In California for example, where nearly 40% [1] of the nationwide solar generation occurs, the California Independent System Operator (CAISO) and state utilities will need to balance the swings in “net load” caused by the variability in solar generation by scheduling reserve resources with increasingly steep ramp rates and increasing associated costs. The net load profile presents an additional ramp-down in the morning and a bigger, steeper ramp-up before peak load in the evening. The magnitude of these additional ramps will only increase as additional BTM PV systems are installed to those already on residential and commercial rooftops, as shown in Figure 1. The absolute accuracy of current load prediction methods will continue to decrease as overall PV capacity grows within a balancing area.
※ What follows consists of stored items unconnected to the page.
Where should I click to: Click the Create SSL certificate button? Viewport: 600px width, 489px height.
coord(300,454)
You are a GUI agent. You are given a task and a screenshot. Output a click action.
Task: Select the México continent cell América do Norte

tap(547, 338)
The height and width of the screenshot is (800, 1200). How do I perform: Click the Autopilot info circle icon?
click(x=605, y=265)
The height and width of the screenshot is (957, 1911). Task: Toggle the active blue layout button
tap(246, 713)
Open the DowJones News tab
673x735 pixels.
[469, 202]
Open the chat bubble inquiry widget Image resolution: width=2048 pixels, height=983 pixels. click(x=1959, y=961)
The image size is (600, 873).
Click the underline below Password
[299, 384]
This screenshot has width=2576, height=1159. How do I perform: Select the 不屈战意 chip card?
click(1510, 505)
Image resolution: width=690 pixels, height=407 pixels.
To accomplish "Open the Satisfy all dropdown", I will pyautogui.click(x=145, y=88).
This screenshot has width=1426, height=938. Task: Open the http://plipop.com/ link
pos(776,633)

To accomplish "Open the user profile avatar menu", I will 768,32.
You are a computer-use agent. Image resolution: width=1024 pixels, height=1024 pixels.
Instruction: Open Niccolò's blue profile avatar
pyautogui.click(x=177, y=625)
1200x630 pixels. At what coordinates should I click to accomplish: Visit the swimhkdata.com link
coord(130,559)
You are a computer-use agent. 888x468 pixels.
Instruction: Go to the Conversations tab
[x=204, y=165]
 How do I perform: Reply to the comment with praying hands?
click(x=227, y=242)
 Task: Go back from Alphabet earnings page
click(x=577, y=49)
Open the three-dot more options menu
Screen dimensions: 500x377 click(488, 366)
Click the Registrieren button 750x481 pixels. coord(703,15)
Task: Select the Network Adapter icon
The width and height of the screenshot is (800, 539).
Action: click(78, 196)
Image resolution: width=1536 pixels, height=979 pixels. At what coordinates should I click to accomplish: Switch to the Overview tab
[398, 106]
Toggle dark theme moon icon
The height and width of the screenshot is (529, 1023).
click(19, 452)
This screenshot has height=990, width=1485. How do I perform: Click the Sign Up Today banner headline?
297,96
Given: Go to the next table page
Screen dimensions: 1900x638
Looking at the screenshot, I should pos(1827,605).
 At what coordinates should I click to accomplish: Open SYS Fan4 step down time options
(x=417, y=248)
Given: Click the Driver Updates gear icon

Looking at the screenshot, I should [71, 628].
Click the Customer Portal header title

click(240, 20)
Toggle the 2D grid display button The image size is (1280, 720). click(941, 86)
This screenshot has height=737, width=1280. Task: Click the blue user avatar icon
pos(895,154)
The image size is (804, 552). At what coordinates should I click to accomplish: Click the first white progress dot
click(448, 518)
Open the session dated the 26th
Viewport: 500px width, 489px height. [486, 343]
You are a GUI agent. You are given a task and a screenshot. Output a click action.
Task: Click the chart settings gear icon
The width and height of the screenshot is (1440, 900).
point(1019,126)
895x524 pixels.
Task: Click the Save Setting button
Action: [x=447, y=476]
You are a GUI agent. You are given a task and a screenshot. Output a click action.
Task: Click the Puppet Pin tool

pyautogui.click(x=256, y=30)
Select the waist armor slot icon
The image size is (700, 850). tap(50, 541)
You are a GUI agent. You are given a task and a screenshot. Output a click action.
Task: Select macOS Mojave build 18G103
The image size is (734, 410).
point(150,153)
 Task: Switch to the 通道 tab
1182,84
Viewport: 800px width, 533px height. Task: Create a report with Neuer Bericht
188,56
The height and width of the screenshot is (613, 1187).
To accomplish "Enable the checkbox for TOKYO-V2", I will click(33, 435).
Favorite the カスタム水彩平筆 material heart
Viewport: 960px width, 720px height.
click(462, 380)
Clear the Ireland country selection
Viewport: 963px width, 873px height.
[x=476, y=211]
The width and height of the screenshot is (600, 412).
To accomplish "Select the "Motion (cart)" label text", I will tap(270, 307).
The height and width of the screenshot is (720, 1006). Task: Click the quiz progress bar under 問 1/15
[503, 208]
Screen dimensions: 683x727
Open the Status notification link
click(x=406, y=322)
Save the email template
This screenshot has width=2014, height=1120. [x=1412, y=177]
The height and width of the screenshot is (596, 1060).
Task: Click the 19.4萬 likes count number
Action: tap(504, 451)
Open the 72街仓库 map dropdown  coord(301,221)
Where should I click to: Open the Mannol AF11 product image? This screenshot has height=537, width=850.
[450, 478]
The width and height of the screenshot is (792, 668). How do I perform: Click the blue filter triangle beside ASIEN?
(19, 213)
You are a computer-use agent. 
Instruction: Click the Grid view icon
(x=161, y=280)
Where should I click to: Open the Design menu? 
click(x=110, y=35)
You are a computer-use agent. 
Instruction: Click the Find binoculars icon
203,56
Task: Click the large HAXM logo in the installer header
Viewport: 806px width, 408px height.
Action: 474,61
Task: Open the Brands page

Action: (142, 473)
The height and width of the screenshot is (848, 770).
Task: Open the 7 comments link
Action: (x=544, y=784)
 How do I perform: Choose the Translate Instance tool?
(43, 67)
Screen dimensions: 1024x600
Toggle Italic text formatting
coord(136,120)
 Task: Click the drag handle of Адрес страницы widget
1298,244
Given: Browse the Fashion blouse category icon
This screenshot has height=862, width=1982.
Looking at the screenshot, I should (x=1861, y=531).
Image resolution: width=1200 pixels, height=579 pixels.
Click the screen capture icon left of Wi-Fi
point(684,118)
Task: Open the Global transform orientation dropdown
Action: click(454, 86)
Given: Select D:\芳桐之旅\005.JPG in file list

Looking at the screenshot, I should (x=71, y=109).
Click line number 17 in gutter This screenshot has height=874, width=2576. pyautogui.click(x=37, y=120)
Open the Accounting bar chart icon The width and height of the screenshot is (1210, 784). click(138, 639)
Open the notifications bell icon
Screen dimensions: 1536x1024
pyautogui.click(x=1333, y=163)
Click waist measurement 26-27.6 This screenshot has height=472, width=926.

This will have a direct impact on the CAISO’s ability to manage and purchase energy and deploy reserve capacity. Separately, on more geographically confined distribution networks like those operated by Pepco Holdings Incorporated (PHI) in Delaware and New Jersey, weather variability has the potential to impact their feeder-level voltage which leads to a feeder-specific PV hosting capacity limit as depicted in Figure 2; above which additional PV will cause regular violations in voltage limits.

Whether looking at system-wide load or more regionalized solar generation, the fundamentals of BTM PV forecasting is similar. Prediction of individual PV site behavior requires very localized irradiance and weather grids. Whereas traditional weather models are not well-suited for high resolution (i.e. sub-1-km) cloud prediction, remote detection through satellite image capture continues to show promise, as newer satellites like Himawari-8 and GOES-R deliver finer digital image grids. This webinar will present aspects of forecasting BTM PV for transmission- and distribution-scale integration challenges, focusing on alignment of the technology requirement to integrate distributed generation to the grid with the evolving set of forecasting tools that are currently being developed.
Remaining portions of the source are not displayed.